Design and develop iteration one mvp

Imported from @nicholaschiang's original Linear issue TS-12.

From the README:

How it works

High level

Tweetscape uses hive.one to determine who are the most reputable (i.e. the "smartest") people in a specific field (e.g. who are the experts in ETH, BTC, NFTs, or Tesla) on Twitter; hive.one acts as a reputation layer for the internet, determining who you can trust through a weighted graph of who follows who (e.g. a reputable user following another user raises that other user's "attention score" by more than if some random Joe follows them).

Tweetscape then uses Twitter's API and that list of "smartest" people to get links to the articles most abundantly (and most recently) shared by the "smartest" people on Twitter for a given topic (e.g. ETH, BTC, NFTs, or Tesla). It also shows you the conversation around each link; you get to see the best links and what the smartest people are saying about them.

Low level

Tweetscape is a full-stack React application built with Remix and React Router.

Every 24 hours, when a user visits tweetscape.com, we:

Fetch the top influencers from hive.one (using an ETag to de-dupe requests):

GEThttps://api.hive.one/v1/influencers/top

Fetch the top 50 links that were most abundantly (and most recently) shared by those influencers on Twitter:

TODO: Figure out the best, most performant way to do this. Perhaps I'll setup a webhook or use some type of persistent storage to only query for changes (i.e. new Tweets) shared by our top influencers.

Server-side render that list of links (and their corresponding conversations) to send to the client—you.

The aforementioned fetched data and generated HTML are both cached at the edge with Redis and SWR, respectively. We actually run the application at the edge too with Fly.io. One of our goals with Tweetscape is to save you time—primarily by rescuing you from Twitter's arbitrary wormhole of a feed—but also by optimizing our app to run even faster than Twitter, saving you milliseconds that you can then spend learning about the wisdom age 😎.

From @nicholaschiang on Monday, 2/28/22, 1:09 PM PST:

Iteration two:

Fetch all 12989 influencers from hive.one in batches of 100.
For each influencer, fetch all 3200 tweets from timeline in batches of 100.
From each tweet, construct an articles database ranking the top articles by attention score.

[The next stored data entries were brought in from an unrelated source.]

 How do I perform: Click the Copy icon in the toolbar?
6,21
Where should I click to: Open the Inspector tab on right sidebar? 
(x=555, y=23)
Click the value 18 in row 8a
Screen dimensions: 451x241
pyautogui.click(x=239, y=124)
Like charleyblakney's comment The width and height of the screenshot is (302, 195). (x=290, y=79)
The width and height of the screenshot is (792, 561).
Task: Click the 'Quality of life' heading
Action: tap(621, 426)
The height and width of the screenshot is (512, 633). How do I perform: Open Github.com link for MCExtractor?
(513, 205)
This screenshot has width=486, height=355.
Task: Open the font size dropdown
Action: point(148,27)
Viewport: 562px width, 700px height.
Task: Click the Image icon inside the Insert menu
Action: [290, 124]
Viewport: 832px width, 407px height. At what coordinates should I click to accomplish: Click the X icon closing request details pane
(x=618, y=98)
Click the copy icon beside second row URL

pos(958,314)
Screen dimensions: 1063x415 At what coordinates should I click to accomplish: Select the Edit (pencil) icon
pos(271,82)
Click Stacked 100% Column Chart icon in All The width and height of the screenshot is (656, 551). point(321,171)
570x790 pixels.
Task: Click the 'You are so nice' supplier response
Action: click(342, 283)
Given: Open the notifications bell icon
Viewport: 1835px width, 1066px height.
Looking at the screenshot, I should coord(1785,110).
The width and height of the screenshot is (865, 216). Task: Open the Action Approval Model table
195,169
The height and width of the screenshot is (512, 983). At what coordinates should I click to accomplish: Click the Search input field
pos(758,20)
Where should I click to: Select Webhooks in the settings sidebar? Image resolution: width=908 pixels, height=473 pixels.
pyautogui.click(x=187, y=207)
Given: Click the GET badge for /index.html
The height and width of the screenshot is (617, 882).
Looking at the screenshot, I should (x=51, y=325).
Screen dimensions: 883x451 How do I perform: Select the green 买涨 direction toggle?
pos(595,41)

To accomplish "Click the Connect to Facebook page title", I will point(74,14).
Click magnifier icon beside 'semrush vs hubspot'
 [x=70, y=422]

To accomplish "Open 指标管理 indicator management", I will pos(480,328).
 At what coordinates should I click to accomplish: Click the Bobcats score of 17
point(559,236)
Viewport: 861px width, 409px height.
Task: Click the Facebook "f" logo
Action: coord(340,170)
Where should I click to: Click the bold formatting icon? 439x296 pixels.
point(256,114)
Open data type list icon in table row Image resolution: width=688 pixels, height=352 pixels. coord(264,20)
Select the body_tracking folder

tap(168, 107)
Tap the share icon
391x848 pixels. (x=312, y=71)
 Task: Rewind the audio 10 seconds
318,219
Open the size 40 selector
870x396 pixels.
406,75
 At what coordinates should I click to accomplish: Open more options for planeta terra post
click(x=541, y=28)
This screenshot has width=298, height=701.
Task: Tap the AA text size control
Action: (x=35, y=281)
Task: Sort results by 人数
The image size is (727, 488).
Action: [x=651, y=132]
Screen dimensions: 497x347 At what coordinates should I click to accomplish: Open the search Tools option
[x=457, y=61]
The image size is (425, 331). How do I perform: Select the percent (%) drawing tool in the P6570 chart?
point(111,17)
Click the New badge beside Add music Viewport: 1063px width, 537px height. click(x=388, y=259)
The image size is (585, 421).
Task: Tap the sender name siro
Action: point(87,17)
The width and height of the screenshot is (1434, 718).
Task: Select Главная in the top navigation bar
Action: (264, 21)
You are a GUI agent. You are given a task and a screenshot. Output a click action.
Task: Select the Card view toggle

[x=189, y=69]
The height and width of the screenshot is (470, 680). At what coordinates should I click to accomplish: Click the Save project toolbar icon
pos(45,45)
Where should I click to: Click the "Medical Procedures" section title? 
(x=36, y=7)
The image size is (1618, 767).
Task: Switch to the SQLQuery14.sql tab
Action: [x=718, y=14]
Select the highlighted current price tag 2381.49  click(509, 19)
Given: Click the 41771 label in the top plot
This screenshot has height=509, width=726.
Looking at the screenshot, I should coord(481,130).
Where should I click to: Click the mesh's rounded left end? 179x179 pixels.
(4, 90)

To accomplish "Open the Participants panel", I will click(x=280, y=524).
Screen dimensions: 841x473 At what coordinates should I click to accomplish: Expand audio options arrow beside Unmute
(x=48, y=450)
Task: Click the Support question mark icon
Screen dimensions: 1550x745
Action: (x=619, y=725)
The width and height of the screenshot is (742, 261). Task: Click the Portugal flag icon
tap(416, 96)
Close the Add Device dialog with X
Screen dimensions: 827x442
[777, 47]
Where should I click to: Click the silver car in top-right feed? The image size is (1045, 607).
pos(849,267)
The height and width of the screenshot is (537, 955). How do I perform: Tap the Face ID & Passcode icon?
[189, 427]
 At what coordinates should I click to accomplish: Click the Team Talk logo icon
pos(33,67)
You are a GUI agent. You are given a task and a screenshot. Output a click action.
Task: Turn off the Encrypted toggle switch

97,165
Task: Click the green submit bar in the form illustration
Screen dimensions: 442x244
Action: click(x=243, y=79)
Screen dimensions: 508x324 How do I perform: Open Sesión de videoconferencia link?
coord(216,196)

Trying to run all of that with Cloudflare Workers probably isn't the best idea. I tried building it--and got something that kinda works--but working within Cloudflare's serverless constraints (e.g. max 50 subrequests--including cache calls--per worker invocation, max 16 recursive calls per worker invocation, etc) greatly hinders my ability to generate a complete truth dataset that accounts for every tweet (accessible from Twitter's API) from every influencer (from Hive's API). Thus, it's impossible to say if this whole Tweetscape algorithm would even work to surface useful "insider" information and articles. Currently, it kinda works for Tesla, but is quite low quality everywhere else (and even the links in the Tesla topic are greatly skewed towards a few reporting companies that write solely about Tesla).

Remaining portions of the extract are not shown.